The mine is expected to reach commercial production by the end of the year and Dacian will capitalise all costs until then.

The company has hedged 45,000oz of gold at an average price of $1727 per ounce for delivery between this month and October.

Fellow gold developer Gold Road Resources congratulated Dacian on the milestone.

"As a peer of Dacian's, Gold Road has been watching closely Dacian's progress and is delighted Mt Morgans has come on stream within budget and schedule," Gold Road executive chairman Ian Murray said.

"It is a feat Gold Road and Gold Fields are also aiming for at Gruyere.

"It will send a loud and clear message to investors world-wide that we, as the gold industry in WA, can deliver projects on time and on budget to begin generating significant shareholder returns."

Analysts are tipping a re-rating as Dacian moves into production.

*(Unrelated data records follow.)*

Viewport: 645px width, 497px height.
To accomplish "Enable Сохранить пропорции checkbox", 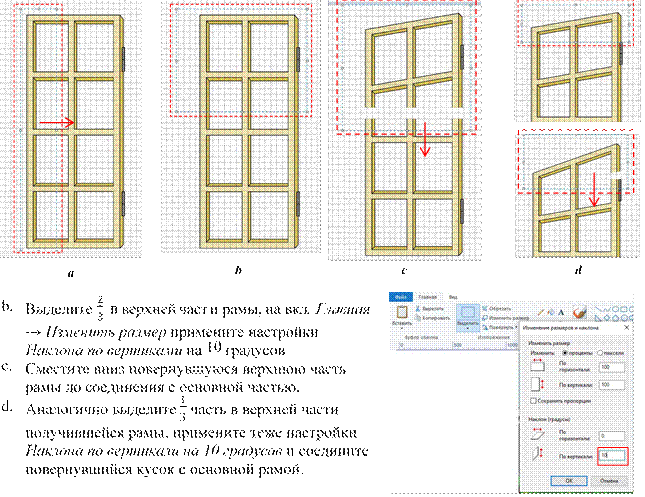I will pos(532,401).
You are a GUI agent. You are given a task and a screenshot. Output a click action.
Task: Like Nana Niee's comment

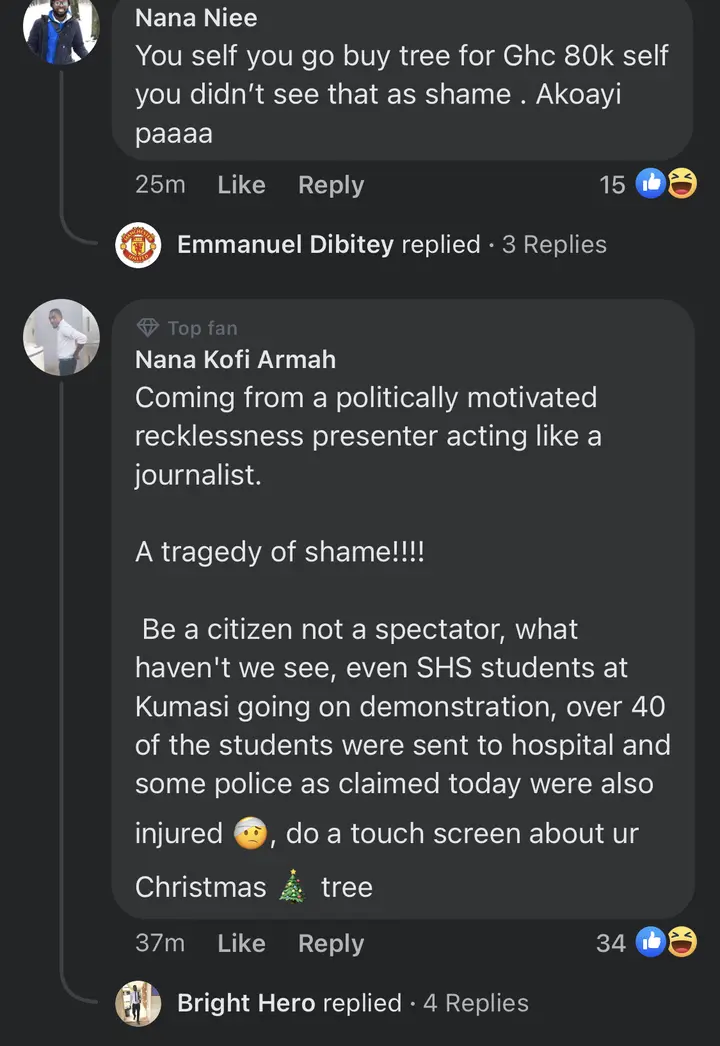coord(241,185)
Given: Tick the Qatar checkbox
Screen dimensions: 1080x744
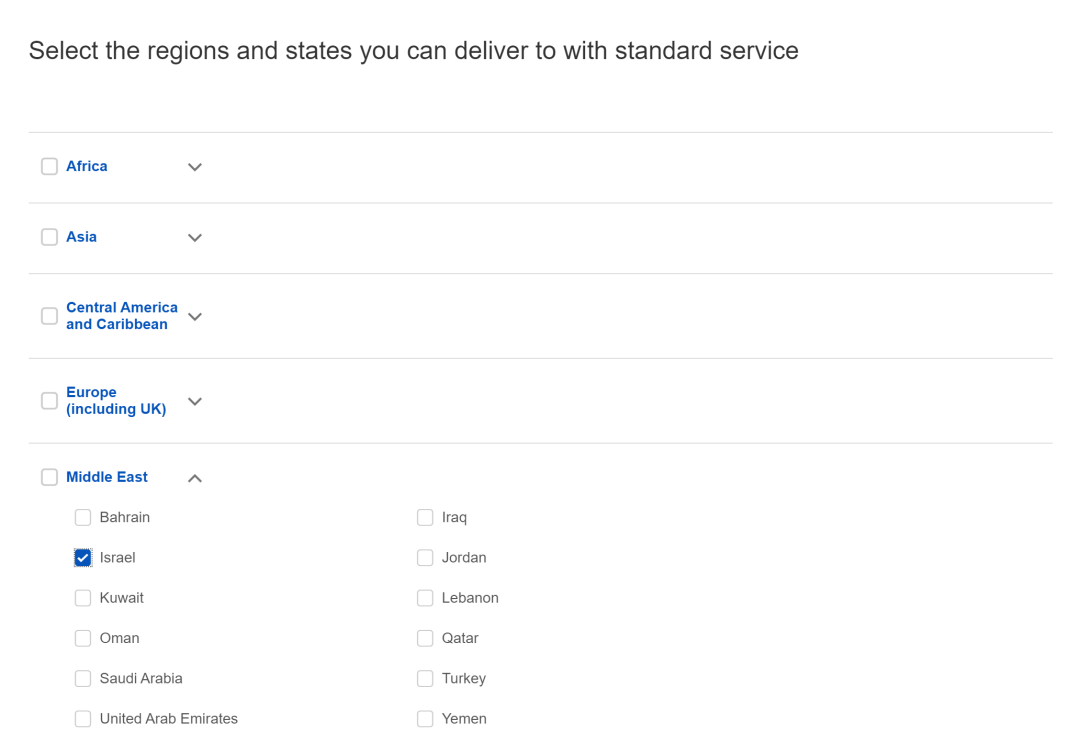Looking at the screenshot, I should pos(425,638).
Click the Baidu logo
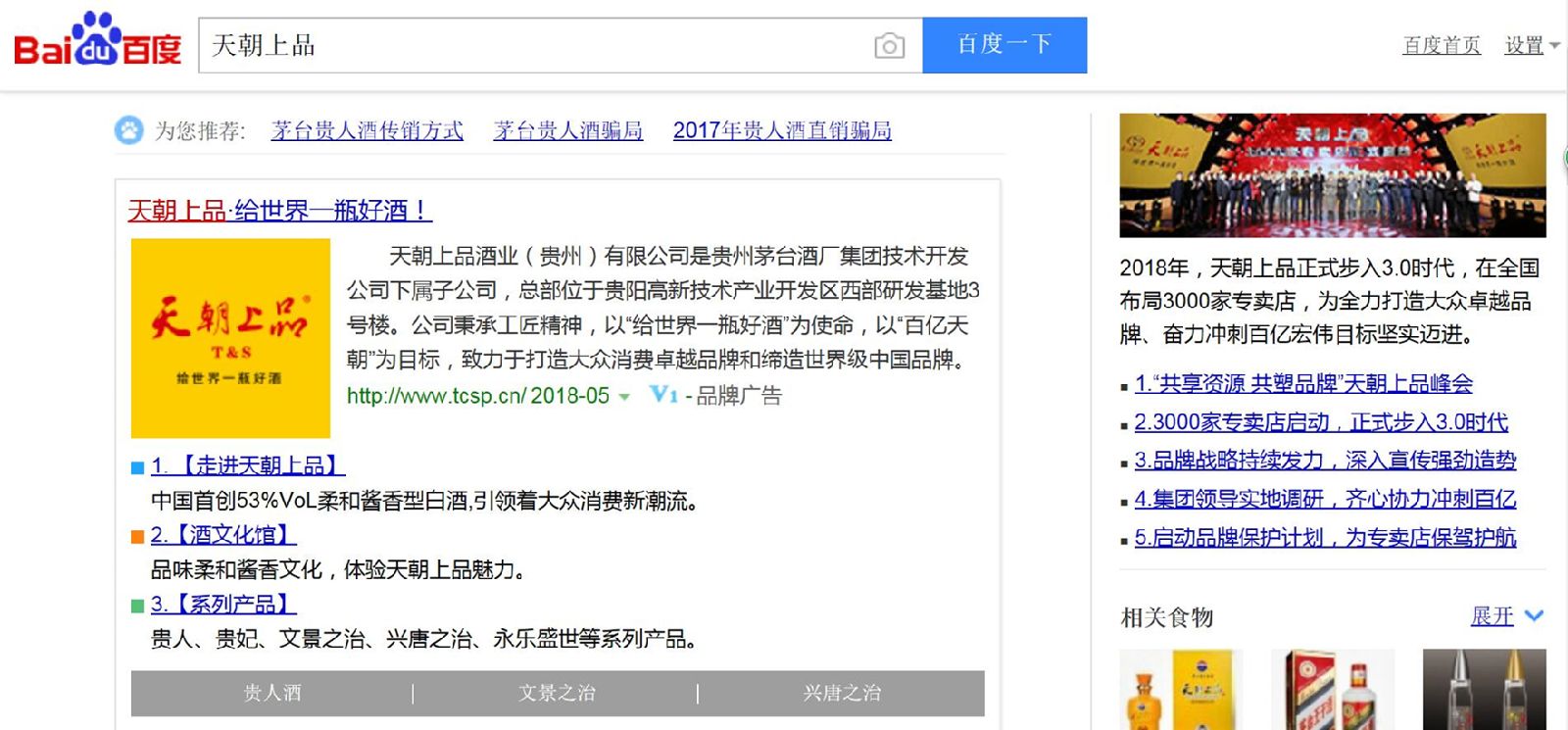Viewport: 1568px width, 730px height. pos(97,41)
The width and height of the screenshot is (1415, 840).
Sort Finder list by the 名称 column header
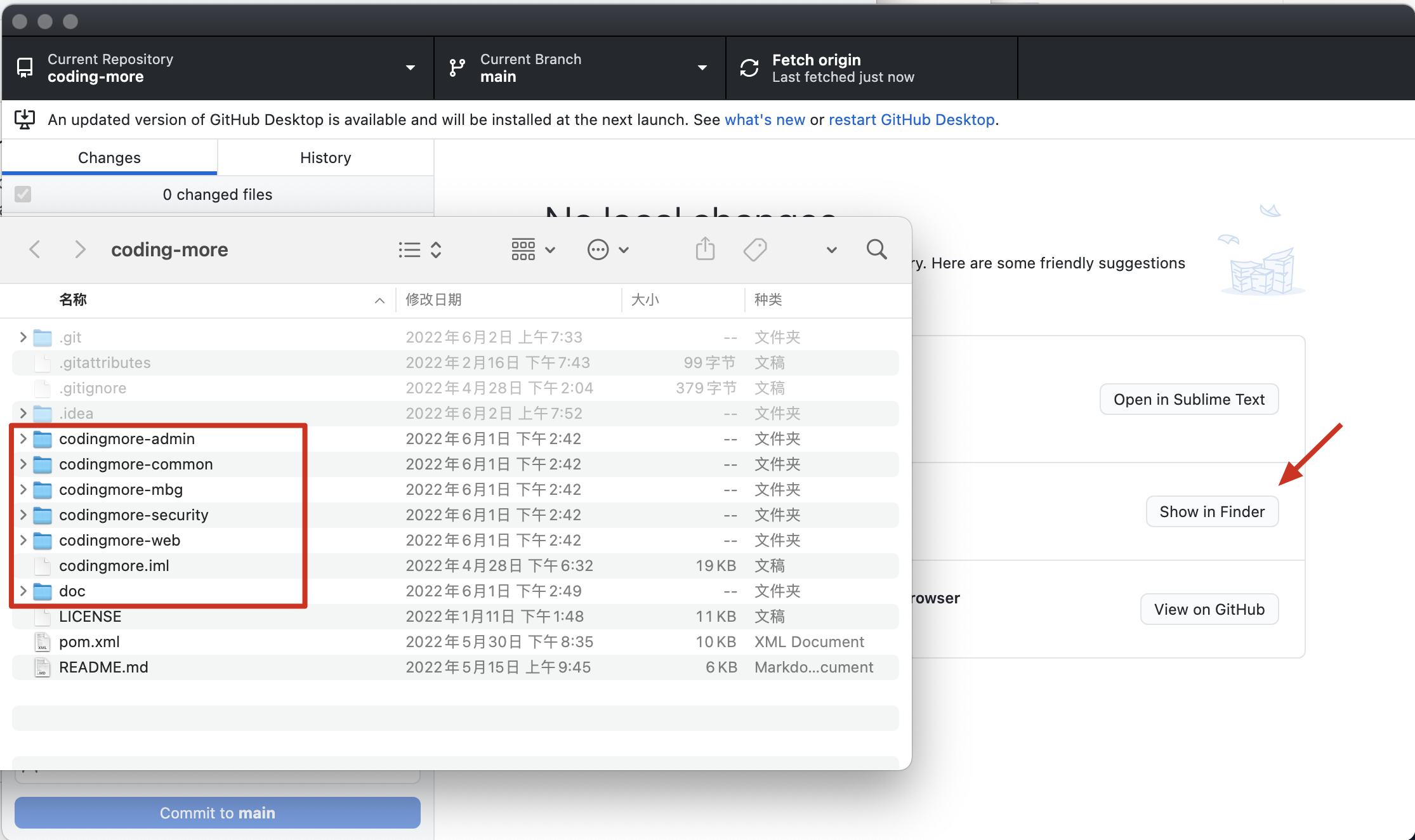[x=73, y=299]
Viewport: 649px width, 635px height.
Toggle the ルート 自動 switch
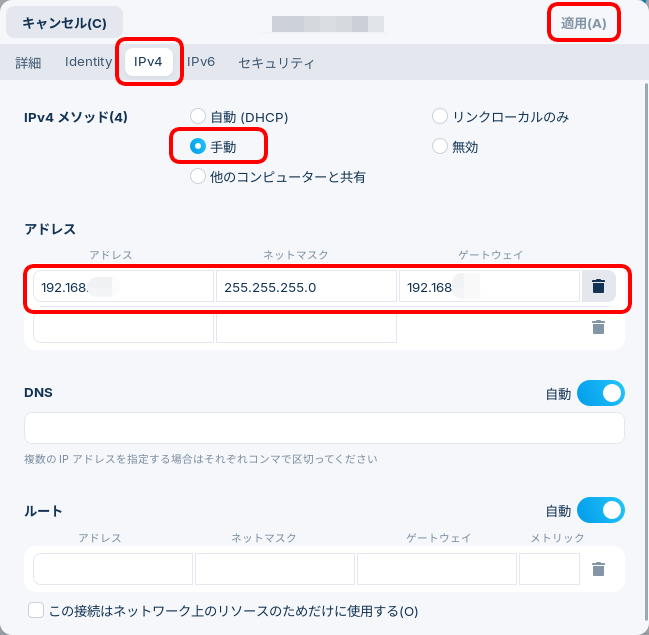pyautogui.click(x=601, y=510)
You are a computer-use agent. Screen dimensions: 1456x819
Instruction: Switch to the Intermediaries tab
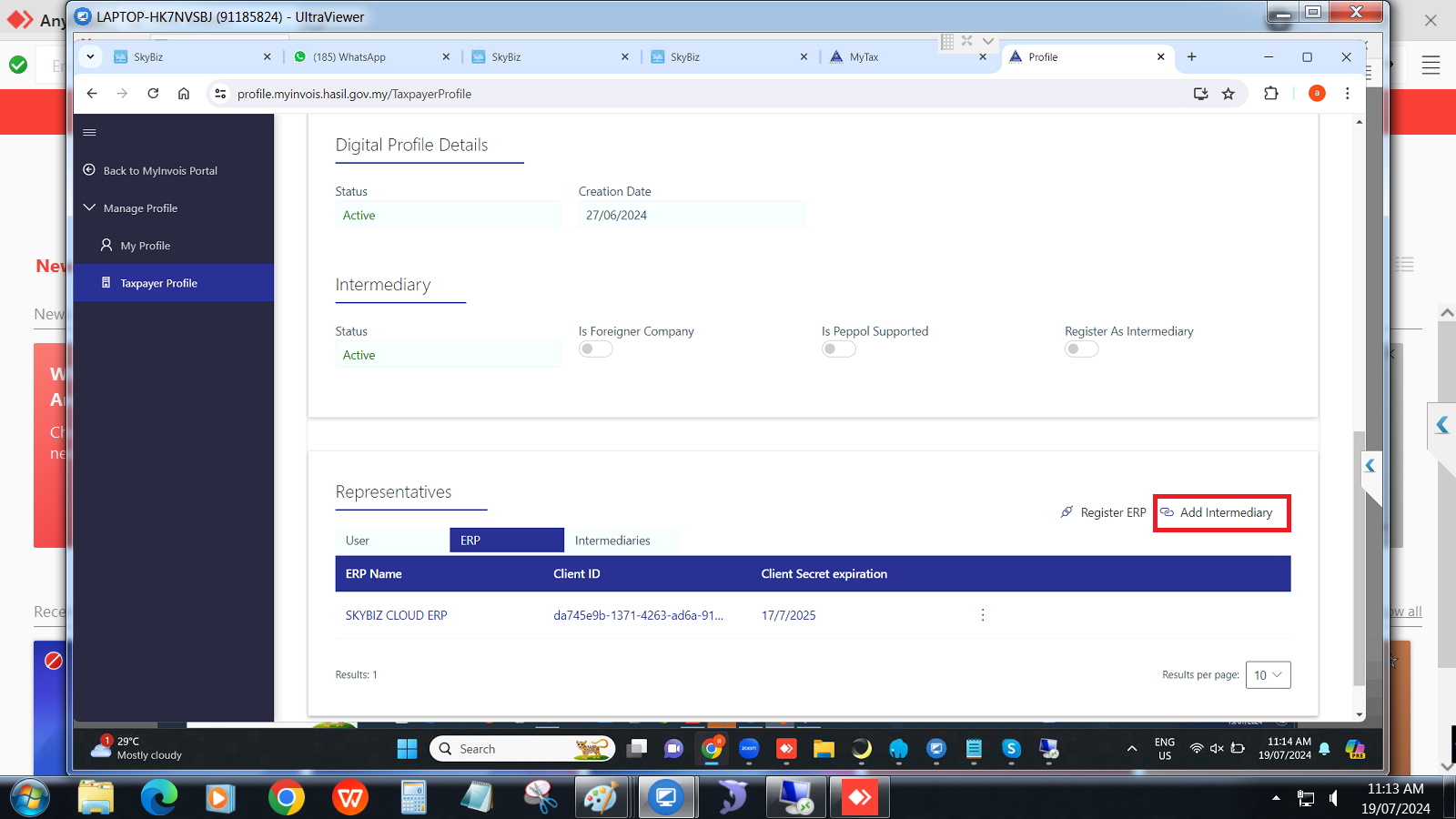pyautogui.click(x=612, y=541)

RBC Capital Markets analyst Paul Hissey said the news was positive, but ramp-up phases didn't come without risk.

"Our estimates are considerably more conservative than the guidance outlined, although we did assume commercial production was likely to take place sometime in the June quarter this year (our 3000oz gold estimate is ‘commercial' and therefore benefits earnings, while DCN's 30,000-40,000oz will be capitalised)," he said.

"All else being equal, guidance suggests an earnings downgrade on our estimates (with a later declaration), but an upgrade to cashflow on the back of higher production, sooner.

"Fortunately, we believe that the market is likely to be much more attuned to cash than earnings and therefore see upside risk in comparison to our existing estimates.

"In addition, the potential for further positive news flow around exploration activity and resources/reserves looks real, although we believe this will need to have some near-term benefit (ie, lower costs, higher production) to move the share price, with (in our view) the market already willing to pay for mine life extensions."

Exploration is continuing at Mt Morgans, with the current focus being the delineation of a maiden resource and reserve at the Cameron Well deposit - a potential third mining centre.

"We also firmly believe Mt Morgans is a highly-endowed goldfield that will continue to deliver new discoveries and additional mine life as we continue an aggressive exploration campaign which has already yielded a highly significant new discovery at Cameron Well," Williams said.

Shares in Dacian were up by 3.7% to $3.05. The stock hit a 52-week high of $3.20 last week.